L'essence de la laïcité, c'est donc la négation. Non pas la négation de Dieu, mais la négation de la religion. Les laïcs nient que toutes leurs fêtes, leurs dogmes, leurs saints, leurs martyrs, leur mythologie, leurs sacrements, les Droits de l'Homme virtuels, ces principes qu'ils partagent et font parfois partager par la force, ils nient que tout cela constitue une religion.
Lorsqu'il insulte l'islam à la Une du Figaro, avec le soutien du ministère de l'Intérieur et de toute la presse laïque et libérale, Robert Redeker ne s'exprime pas au nom de la religion laïque qui est pourtant la sienne, mais au nom de la "neutralité", de l'"indépendance", voire de la "liberté de penser". Et tous les pasteurs de la religion laïque de même, les BHL, Finkielkraut, Fourest, Régis Debray, Max Gallo : tous prétendent qu'ils se situent "au-dessus" de la mêlée religieuse. On ne peut pas le dater avec précision, mais il y a un moment où on a basculé dans le "Meilleur des Mondes", c'est une certitude. Cette absurdité qui n'est encore qu'une anticipation chez Alphonse Allais, Jarry ou Aldous Huxley, ça y est, on y est, en plein dedans.
Le fanatisme laïc est d'une violence extrême précisément en raison de cette négation.
*
Personnellement je me considère comme une victime, un rescapé du fanatisme laïc. Depuis mon plus jeune âge, à chaque fois que j'ai souhaité progresser sur le chemin de l'art, de la science ou de l'histoire, j'ai buté sur le fanatisme laïc, pétri de syllogismes et d'algèbre, les deux armes favorites du totalitarisme. Et je suis d'ailleurs tombé plusieurs fois dans les chausse-trappes de la rhétorique laïque.
*
Je ne peux pas évoquer la laïcité et le totalitarisme sans évoquer la pensée démocrate-chrétienne. Car si elle est désormais à la remorque de la pensée laïque et se contente d'en transposer les principes dans le microcosme chrétien, la pensée démocrate-chrétienne a beaucoup contribué à forger la religion laïque. S'il fallait citer cinq des plus grands docteurs de l'Eglise laïque, on ne pourrait manquer d'inclure Kant, Feuerbach et Hegel, du plus aveugle au moins aveugle.

§ Extrait des données
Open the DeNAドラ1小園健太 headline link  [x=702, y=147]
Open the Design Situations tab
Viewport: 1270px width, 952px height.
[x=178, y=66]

§ Consignes de l'exercice
(A) D'après le texte sur la laïcité, où Robert Redeker insulte-t-il l'islam ?
(B) Recopiez le passage du texte sur la laïcité qui va de « Lorsqu'il insulte l'islam » jusqu'à « en plein dedans. » inclus.
Les données ne sont pas nécessaires ici.

§ Réponses aux consignes
(A) À la Une du Figaro.

(B)
Lorsqu'il insulte l'islam à la Une du Figaro, avec le soutien du ministère de l'Intérieur et de toute la presse laïque et libérale, Robert Redeker ne s'exprime pas au nom de la religion laïque qui est pourtant la sienne, mais au nom de la "neutralité", de l'"indépendance", voire de la "liberté de penser". Et tous les pasteurs de la religion laïque de même, les BHL, Finkielkraut, Fourest, Régis Debray, Max Gallo : tous prétendent qu'ils se situent "au-dessus" de la mêlée religieuse. On ne peut pas le dater avec précision, mais il y a un moment où on a basculé dans le "Meilleur des Mondes", c'est une certitude. Cette absurdité qui n'est encore qu'une anticipation chez Alphonse Allais, Jarry ou Aldous Huxley, ça y est, on y est, en plein dedans.